Don't resist. Leave. Tell employers that are hostile to remote workers that you can find work elsewhere.

[–] [email protected] 14 points 1 year ago (1 children)

Resist while you leave. Best of both worlds.

[–] [email protected] 2 points 1 year ago

Resistance is futile. (Sorry, I couldn't resist)

[–] [email protected] 22 points 1 year ago

Sounds like it's time for some malicious compliance.

[–] [email protected] 22 points 1 year ago

Absolutely ridiculous and serves nothing but to make the CEOs feel better.

[–] [email protected] 16 points 1 year ago (2 children)

next up: office workers swipe in to the office for an hour a day

[–] [email protected] 19 points 1 year ago

I swipe in 10am, leave 2pm. Twice a week. Commute time 1 hour each way, so 2 of my 6 hours are totally wasted.

[–] [email protected] 8 points 1 year ago (2 children)

Or one person swipes for his buddies.

From the logs, these guys are really in sync.

[–] [email protected] 13 points 1 year ago

In school, when you sign the sign-in sheet with your handwriting, then with your other hand in order to cover for your buddy.
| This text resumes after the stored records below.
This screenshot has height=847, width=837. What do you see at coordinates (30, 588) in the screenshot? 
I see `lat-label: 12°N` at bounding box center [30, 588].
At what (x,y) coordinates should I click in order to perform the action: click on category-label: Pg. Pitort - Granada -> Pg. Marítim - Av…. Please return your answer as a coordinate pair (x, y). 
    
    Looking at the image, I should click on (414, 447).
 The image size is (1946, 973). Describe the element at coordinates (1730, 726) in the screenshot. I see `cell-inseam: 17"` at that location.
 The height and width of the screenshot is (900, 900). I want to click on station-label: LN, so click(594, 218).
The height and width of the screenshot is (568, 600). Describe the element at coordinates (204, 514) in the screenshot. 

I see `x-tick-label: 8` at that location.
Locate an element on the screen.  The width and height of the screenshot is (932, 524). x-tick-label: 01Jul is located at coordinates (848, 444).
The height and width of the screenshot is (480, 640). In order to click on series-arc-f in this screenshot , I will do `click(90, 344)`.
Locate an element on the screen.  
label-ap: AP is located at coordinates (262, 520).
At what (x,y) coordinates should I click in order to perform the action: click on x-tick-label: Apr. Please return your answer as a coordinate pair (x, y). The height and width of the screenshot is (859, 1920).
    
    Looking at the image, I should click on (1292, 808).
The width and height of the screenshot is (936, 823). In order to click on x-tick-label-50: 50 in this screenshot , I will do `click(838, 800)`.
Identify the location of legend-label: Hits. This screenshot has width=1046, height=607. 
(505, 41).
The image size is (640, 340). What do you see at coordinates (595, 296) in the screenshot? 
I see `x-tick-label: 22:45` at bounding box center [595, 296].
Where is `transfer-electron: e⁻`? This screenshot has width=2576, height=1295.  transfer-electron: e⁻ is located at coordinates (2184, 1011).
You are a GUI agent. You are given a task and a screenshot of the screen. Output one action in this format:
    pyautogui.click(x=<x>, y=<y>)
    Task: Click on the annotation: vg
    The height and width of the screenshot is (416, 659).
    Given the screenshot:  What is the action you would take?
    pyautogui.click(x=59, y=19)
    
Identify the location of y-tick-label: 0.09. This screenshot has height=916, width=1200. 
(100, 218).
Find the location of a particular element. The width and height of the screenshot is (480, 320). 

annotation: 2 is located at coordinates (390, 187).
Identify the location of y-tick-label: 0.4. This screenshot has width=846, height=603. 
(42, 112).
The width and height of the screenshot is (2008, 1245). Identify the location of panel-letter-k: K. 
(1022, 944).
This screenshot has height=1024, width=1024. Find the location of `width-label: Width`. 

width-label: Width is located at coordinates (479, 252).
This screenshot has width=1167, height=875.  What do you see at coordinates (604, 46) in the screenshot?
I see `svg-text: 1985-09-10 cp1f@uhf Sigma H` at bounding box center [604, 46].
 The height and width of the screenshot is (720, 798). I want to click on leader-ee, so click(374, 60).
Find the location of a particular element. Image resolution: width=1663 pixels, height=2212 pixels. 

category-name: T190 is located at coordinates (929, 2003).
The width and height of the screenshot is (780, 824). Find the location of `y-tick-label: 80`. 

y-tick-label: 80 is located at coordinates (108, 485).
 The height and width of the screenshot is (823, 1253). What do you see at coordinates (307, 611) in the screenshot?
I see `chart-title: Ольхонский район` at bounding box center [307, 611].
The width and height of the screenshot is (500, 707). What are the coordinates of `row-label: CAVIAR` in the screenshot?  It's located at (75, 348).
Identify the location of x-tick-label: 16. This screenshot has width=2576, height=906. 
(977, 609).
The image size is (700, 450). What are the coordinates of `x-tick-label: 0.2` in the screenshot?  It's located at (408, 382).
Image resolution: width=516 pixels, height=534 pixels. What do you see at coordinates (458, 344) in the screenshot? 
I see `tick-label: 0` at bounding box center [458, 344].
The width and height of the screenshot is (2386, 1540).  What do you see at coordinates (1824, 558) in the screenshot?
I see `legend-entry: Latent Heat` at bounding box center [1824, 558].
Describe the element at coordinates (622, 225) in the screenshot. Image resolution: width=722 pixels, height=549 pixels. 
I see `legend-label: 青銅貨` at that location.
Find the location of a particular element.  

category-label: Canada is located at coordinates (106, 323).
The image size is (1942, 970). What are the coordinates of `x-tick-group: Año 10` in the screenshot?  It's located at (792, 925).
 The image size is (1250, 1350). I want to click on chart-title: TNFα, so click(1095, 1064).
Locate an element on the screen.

[–] [email protected] 4 points 1 year ago* (last edited 1 year ago) (1 children)

Keyme kiosks will not only copy keys, but can copy rfid badges. Tap your badge, pay your $20, and they will give you a cloned badge that 100% works with badge scanners.

Just some interesting information for anyone reading.

[–] [email protected] 2 points 1 year ago (1 children)

You can clone badges with a flipper and store a whole rolodex of badges on said flipper as well

[–] [email protected] 1 points 11 months ago

That has become the primary use for my flipper, lol.

[–] [email protected] 16 points 1 year ago

https://www.vergesense.com/ is one such company that we use at my work as well as badge data and logs for laptops connecting to corporate wifi. All of these data points can be extrapolated to determine if someone has been in office or not.

There's a running joke of "well I got my one swipe in today, I'm going home" which seems to be common for every office I visit.

[–] [email protected] 12 points 1 year ago

Just plan on quitting. They don't want you & other companies that aren't tied to commercial real estate do. I'm so happy my employer is in the latter category.

[–] [email protected] 11 points 1 year ago (1 children)

Hack the reader. Install a device that clocks you in and out automatically or remotely. There have been a few defcon talks on how insecure these systems are.

[–] [email protected] 12 points 1 year ago (1 children)

Every company I've ever worked for has had a clause in the Employee Handbook saying any attempt to circumvent a company system is a fire-able offense. Doesn't matter if the company-wide firewall uses admin/admin as the user credentials. You get caught tinkering with it, you are out the door with cause.

[–] [email protected] 6 points 1 year ago (1 children)

Meanwhile in at-will states

[–] [email protected] 6 points 1 year ago (1 children)

Even in at will states (which, let's be honest here, plenty of cities have more people than the population of the only non-at-will state - Montana, so it's not really even worth the distinction) there is a pretty huge difference between being fired for having red shoelaces and being fired for physically adding a device to circumvent building security or removing a security implementation from your work PC.

[–] [email protected] 1 points 1 year ago
[–] [email protected] 7 points 1 year ago* (last edited 1 year ago)

So show up once in a while and badge in 30 times or so. "I've been coming in all month, your badge reader must be broken if it's saying it was all on the same day". If they want to play games then let's play some fucking games.